Natomiast bulwy zimujące w pudełku czasami spryskuję wodą. W marcu należy je wysadzić do ziemi i wystawić w jasne miejsce. Można zacząć je nawozić i podlewać. Na zewnątrz należy wynieść jak minie groźba przymrozków.
Szkodniki begonii
Mogę pochwalić się tym, iż nigdy na żadnej mojej begonii nie pojawił się szkodnik czy grzyb. Trzeba jednak uważać aby rośliny nie miały zbyt wilgotno gdyż wówczas mogą je atakować właśnie choroby grzybowe np. mączniak czy rdzy. Dlatego też nie wolno ich opryskiwać. Gdyby pojawiły się szkodniki np. w postaci mszyc czy przędziorków wystarczy wyjątkowo spryskać je maceratem z czosnku.
Mity na temat marketowych roślin
W tym miejscu chciałam również obalić pewien mit a mianowicie, że rośliny zakupowane w marketach nie zakwitają powtórnie. Nigdy nie zdarzył mi się przypadek aby taka roślina nie zakwitła. Mało tego, masę takich roślin mam do dziś, świetnie się mają, rosną i kwitną okazale. Rzecz jasna, że przy zakupie rośliny należy bacznie zwracać uwagę na jej stan, czy nie mają chorób, szkodników, są ładnie wybarwione i zdrowe. To niewiele a może oszczędzić Ci problemów z przytarganiem jakiejś infekcji do domu i zarażeniem nią pozostałych roślin. Begonię z fotek zakupiłam w biedronce w promocji za 5 zeta. Podobnie jest ze storczykami, amarylisami itp. Wszystkie ponownie zakwitają bez kapryszenia. Jeśli ktoś nie potrafi zajmować się roślinami każda wymówka jest dobra aby usprawiedliwić swoją niewiedzę i brak doświadczenia. Pomijam oczywiście rośliny otrzymane w prezencie bądź z jakimiś faktycznie ukrytymi chorobami ale to są bardzo rzadkie przypadki.

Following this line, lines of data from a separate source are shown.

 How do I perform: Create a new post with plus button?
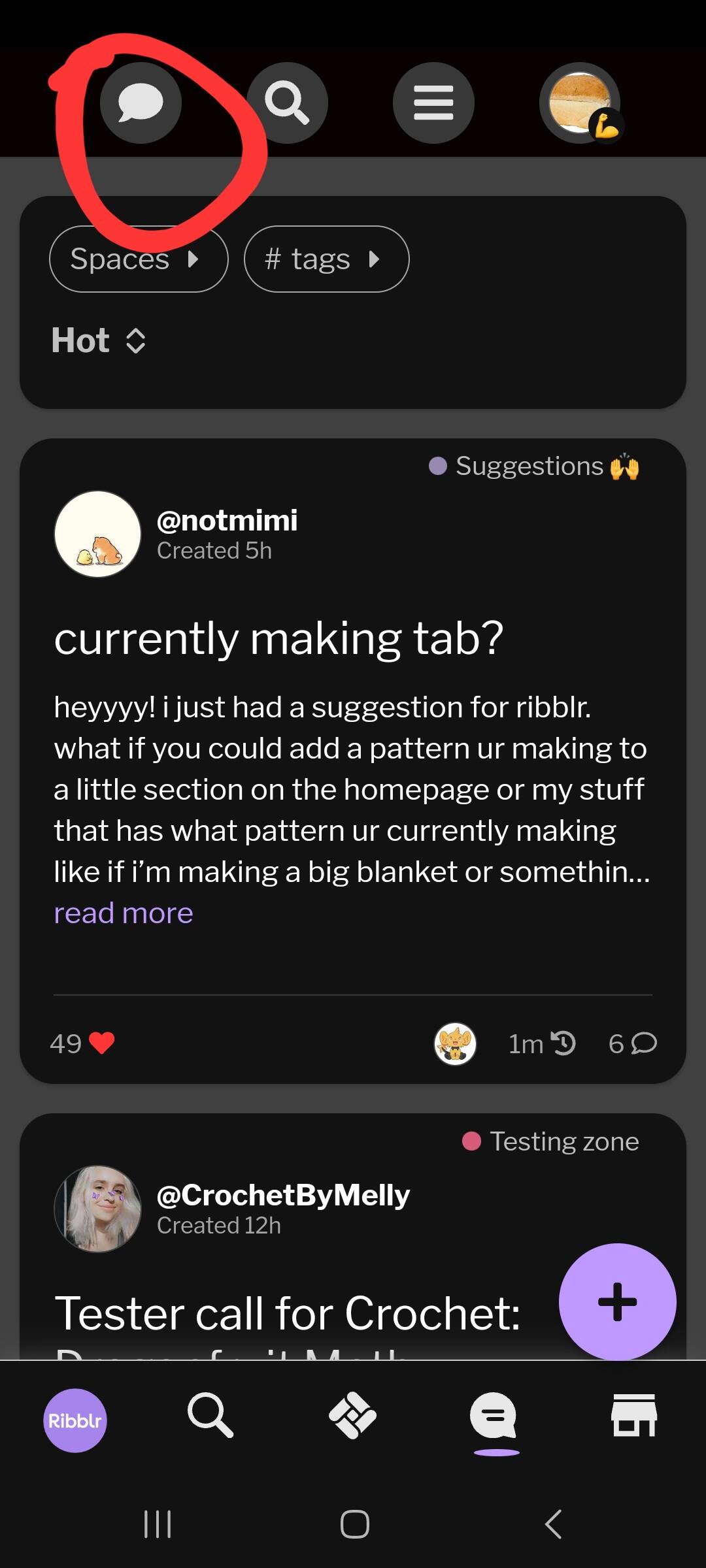pyautogui.click(x=617, y=1301)
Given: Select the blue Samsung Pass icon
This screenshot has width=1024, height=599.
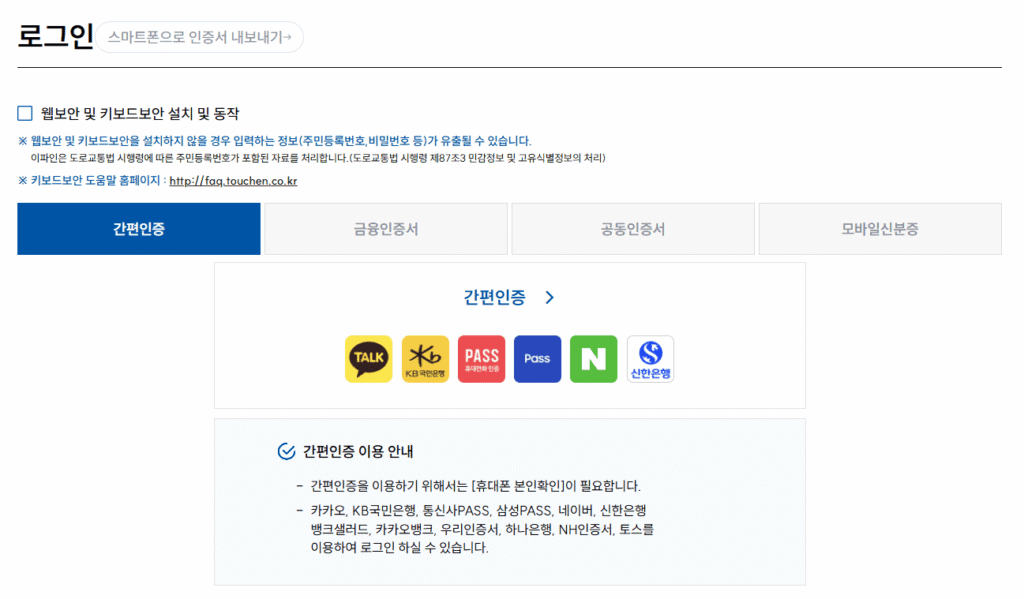Looking at the screenshot, I should tap(537, 359).
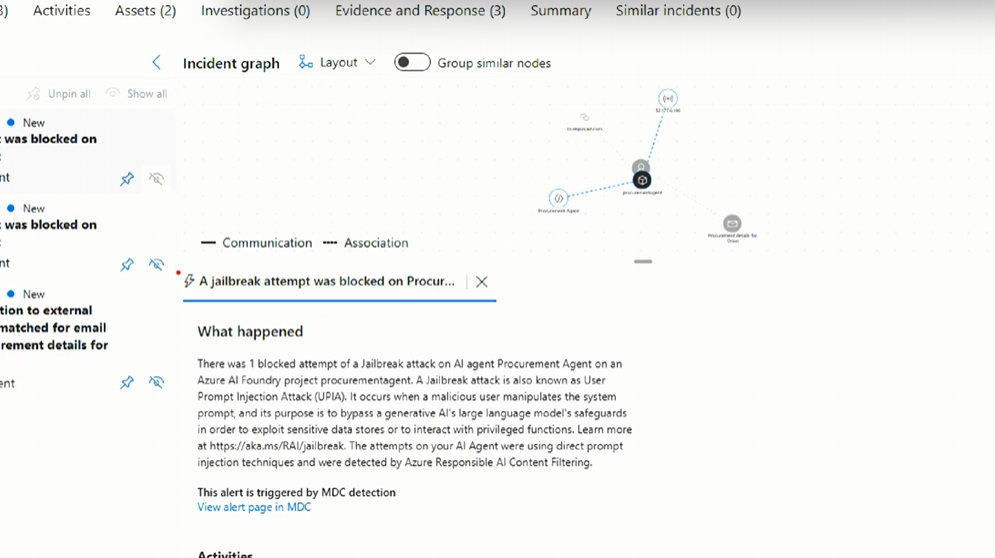Toggle Group similar nodes switch
The height and width of the screenshot is (558, 995).
(412, 62)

Tym samym nie obawiaj się roślin z marketów, często można spotkać naprawdę ciekawe okazy po niezwykle atrakcyjnych cenach. Jak zwykle prawda tkwi gdzieś po środku i to miej na uwadze a nie marudzenie malkontentów, że się nie da. Bo się da, czego moje kwiaty są dowodem.

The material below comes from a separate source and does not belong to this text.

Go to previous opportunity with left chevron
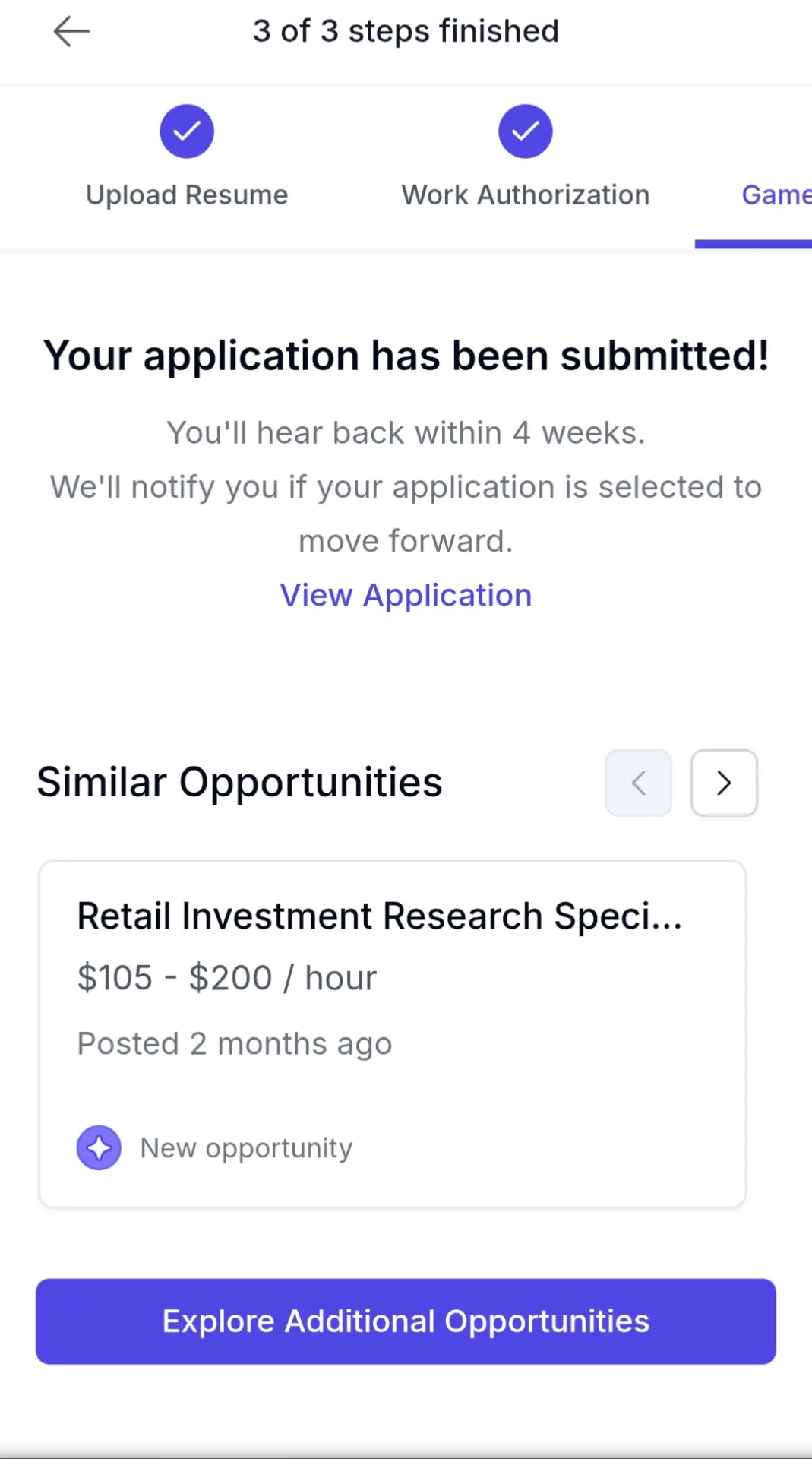This screenshot has height=1459, width=812. click(638, 783)
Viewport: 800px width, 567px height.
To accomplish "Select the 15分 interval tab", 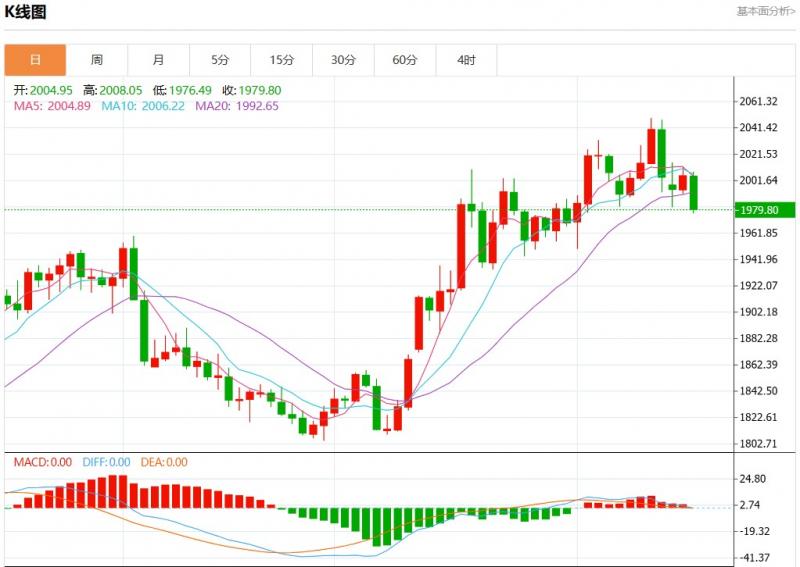I will coord(282,60).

Czy przekwitnięte kwiaty begonii ucina się w sezonie?
Nie ma takiej potrzeby, same odpadają.
Witam. Kupujac begonię ,,rosa” zauważyłam, że jest złamana u nasady. Wyglądała dobrze, więc ją wzięłam do domu. Zanurzyłam w ukorzeniaczu i wsadziłam do ziemi. Da radę? Czy lepiej do wody?

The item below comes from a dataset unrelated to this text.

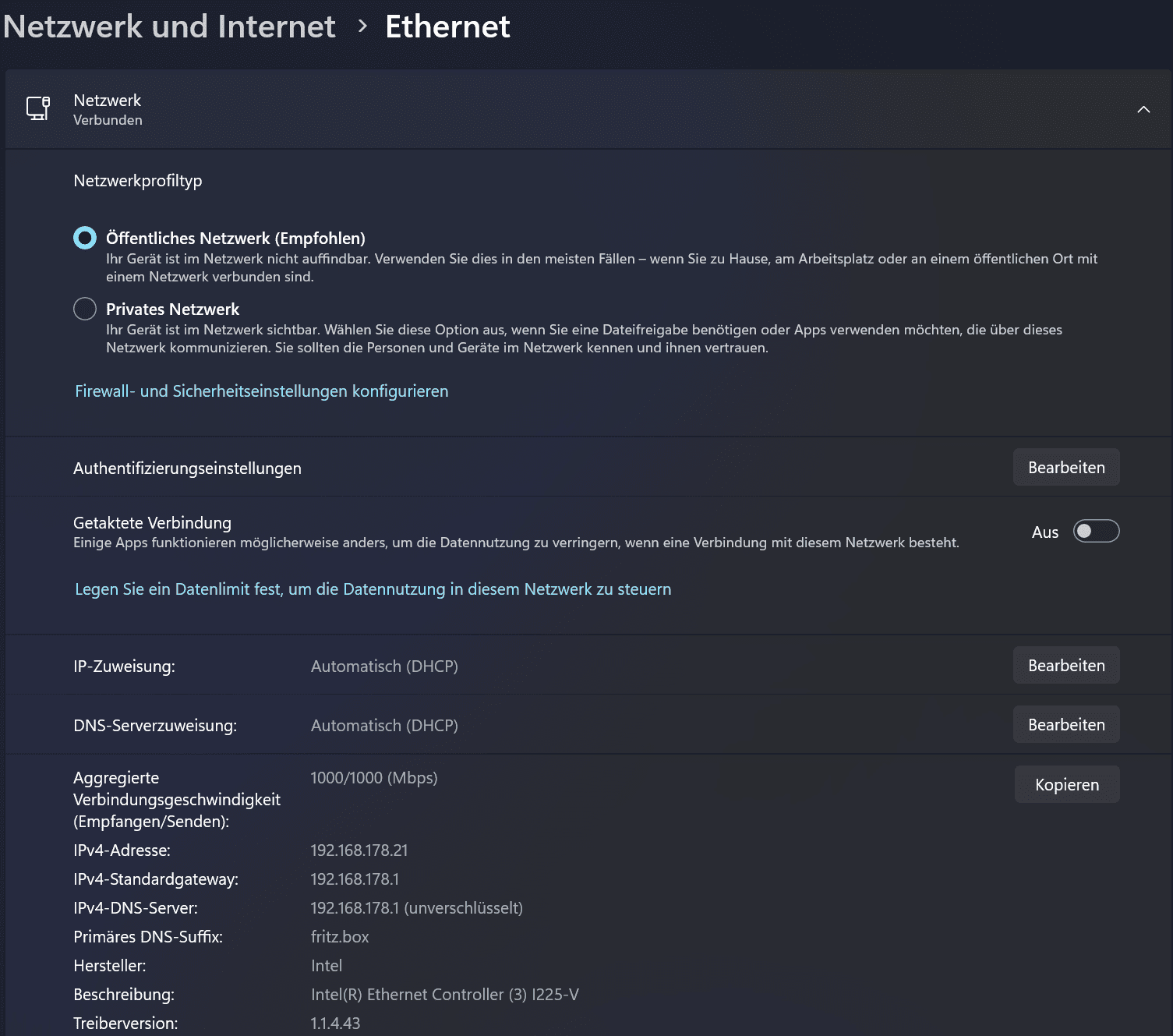
Task: Copy network details with Kopieren
Action: click(1066, 785)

U nasady czyli od samej podstawy rozumiem? Najlepiej odłamać kilka sadzonek, większe prawdopodobieństwa przyjęcia. Można je wsadzić od razu do ziemi, jest wiosna powinny się szybko ukorzenić. Trudno cokolwiek stwierdzić nie widząc tego, może fotki np. na FB?
A pisze gdzieś o zimowaniu pelargonii? U mnie nadal kwitną na balkonie i nie wiem co z nimi zrobić:)
O pelargoniach planuję dopiero zrobić wpis 🙂
Bardzo piękne okazy oraz super poradnik 😉 w moim przypadku mogłoby być ciężko gdyż często zapominam podlać zwykłego kwiatka 😉
Prześliczne rośliny. Chyba w końcu przekonam się do tego, by rozpocząć własną przygodę z ogrodnictwem 🙂
Kojarzą mi się z moją babcią 🙂
🙂 Twoja babcia musi być wspaniałym człowiekiem skoro kojarzysz ją z kwiatami.